First, note that your question is "Will data be interleaved?", not "Are write()
calls [required to be] atomic?" Those are different questions...
"TL;DR" summary:
write()
to a pipe or FIFO less than or equal to PIPE_BUF
bytes won't be interleaved
write()
calls to anything else will be somewhere in the range between "probably won't be interleaved" to "won't ever be interleaved" with the majority of implementations in the "almost certainly won't be interleaved" to "won't ever be interleaved" range.
Full Answer
If you're writing to a pipe or FIFO, your data will not be interleaved at all for write()
calls for PIPE_BUF
or less bytes.
Per the POSIX standard for write()
(note the bolded part):
RATIONALE
...
An attempt to write to a pipe or FIFO has several major characteristics:
Atomic/non-atomic: A write is atomic if the whole amount written in one operation is not interleaved with data from any other process.

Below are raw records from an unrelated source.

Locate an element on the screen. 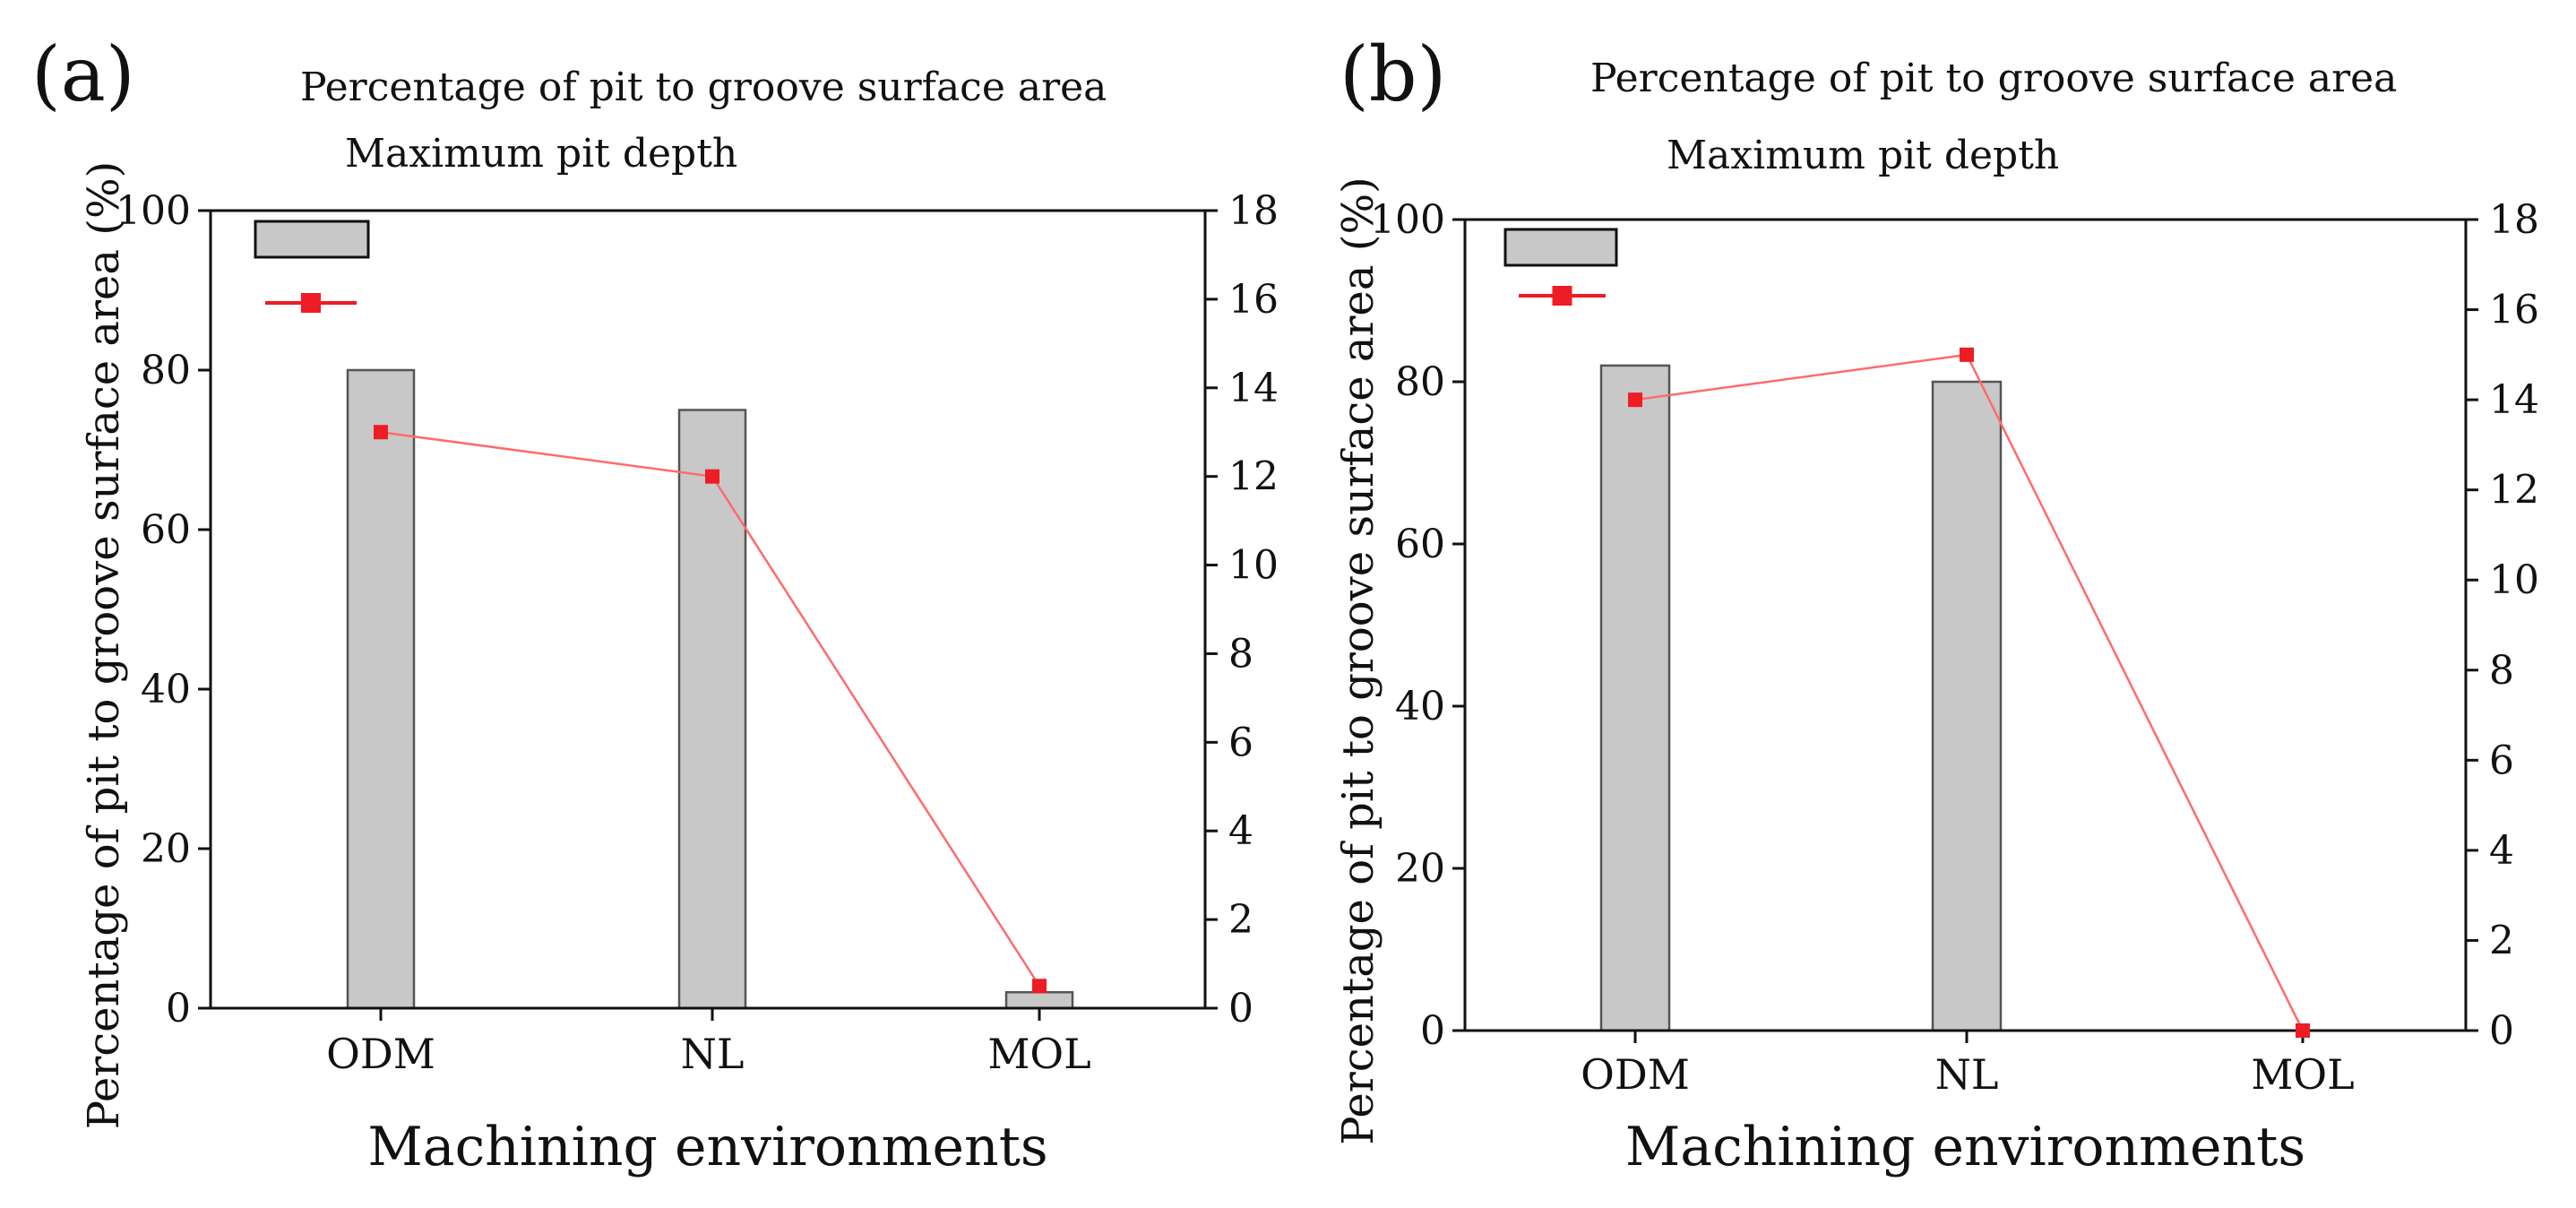 The width and height of the screenshot is (2576, 1208). panel-label: (b) is located at coordinates (1393, 74).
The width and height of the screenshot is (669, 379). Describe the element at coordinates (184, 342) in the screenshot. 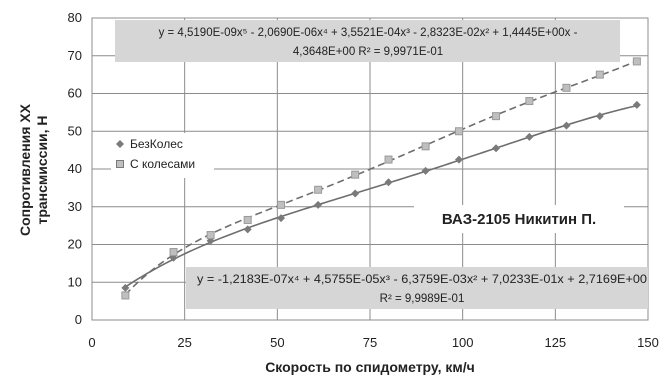

I see `x-tick-label: 25` at that location.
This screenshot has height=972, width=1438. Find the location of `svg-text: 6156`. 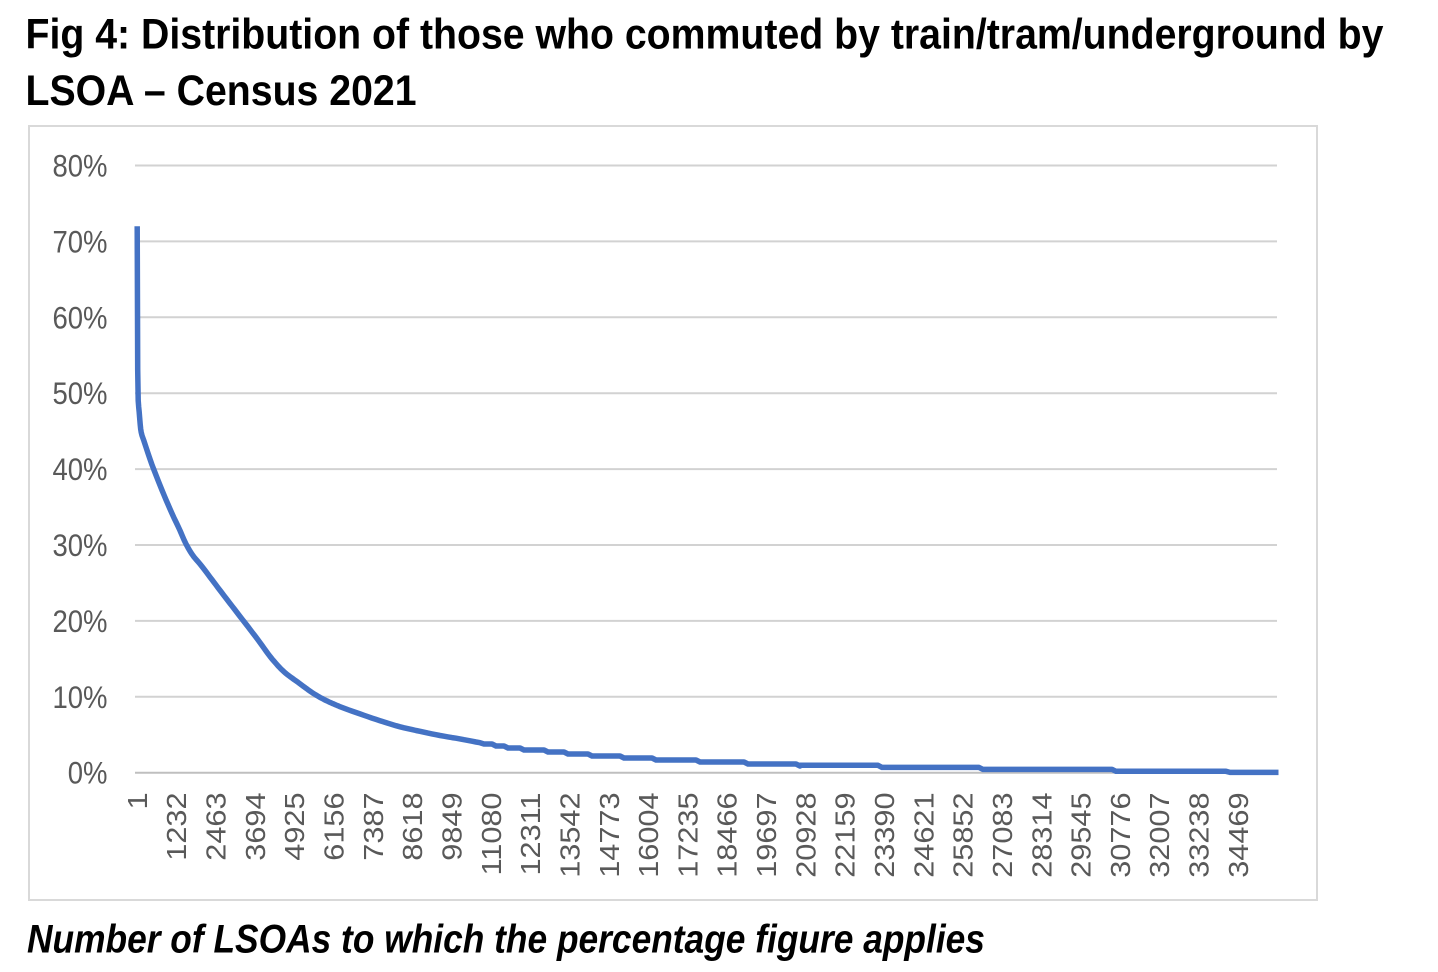

svg-text: 6156 is located at coordinates (335, 827).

This is useful when there are multiple writers sending data to a
single reader. Applications need to know how large a write request can
be expected to be performed atomically. This maximum is called
{PIPE_BUF}. This volume of POSIX.1-2008 does not say whether write
requests for more than {PIPE_BUF} bytes are atomic, but requires that
writes of {PIPE_BUF} or fewer bytes shall be atomic.
...
Applicability of POSIX standards to Windows systems, however, is debatable at best.
So, for pipes or FIFOs, data won't be interleaved up to PIPE_BUF
bytes.
How does that apply to files?
First, file append operations have to be atomic. Per that same POSIX standard (again, note the bolded part):
If the O_APPEND flag of the file status flags is set, the file offset
shall be set to the end of the file prior to each write and no
intervening file modification operation shall occur between changing
the file offset and the write operation.
Also see Is file append atomic in UNIX?
So how does that apply to non-append write()
calls?
Commonality of implementation. See the Linux read/write syscall implementations for an example. (Note that the "problem" is handed directly to the VFS implementation, though, so the answer might also be "It might very well depend on your file system...")
Most implementations of the write()
system call inside the kernel are going to use the same code to do the actual data write for both append mode and "normal" write()
calls - and for pwrite()
calls, too. The only difference will be the source of the offset used - for "normal" write()
calls the offset used will be the current file offset. For append write()
calls the offset used will be the current end of the file. For pwrite()
calls the offset used will be supplied by the caller (except that Linux is broken - it uses the current file size instead of the supplied offset parameter as the target offset for pwrite()
calls on files opened in append mode. See the "BUGS" section of the Linux pwrite()
man page.)
So appending data has to be atomic, and that same code will almost certainly be used for non-append write()
calls in all implementations.
But the "write operation" in the append-must-be-atomic requirement is allowed to return less than the total number of bytes requested:
The write()
function shall attempt to write nbyte
bytes ...
Partial write()
results are allowed even in append operations. But even then, the data that does get written must be written atomically.
What are the odds of a partial write()
? That depends on what you're writing to. I've never seen a partial write()
result to a file outside of the disk filling up or an actual hardware failure. Or even a partial read()
result. I can't see any way for a write()
operation that has all its data on a single page in kernel memory resulting in a partial write()
in anything other than a disk full or hardware failure situation.
If you look at Is file append atomic in UNIX? again, you'll see that actual testing shows that append write()
operations are in fact atomic.
So the answer to "Will multi-thread do write() interleaved?" is, "No, the data will almost certainly not be interleaved for writes that are at or under 4KB (page size) as long as the data does not cross a page boundary in kernel space." And even crossing a page boundary probably doesn't change the odds all that much.
If you're writing small chunks of data, it depends on your willingness to deal with the almost-certain-to-never-happen-but-it-might-anyway result of interleaved data. If it's a text log file, I'd opine that it won't matter anyway.
And note that it's not likely to be any faster to use multiple threads to write to the same file - the kernel is likely going to lock things and effectively single-thread the actual write()
calls anyway to ensure it can meet the atomicity requirements of writing to a pipe and appending to a file.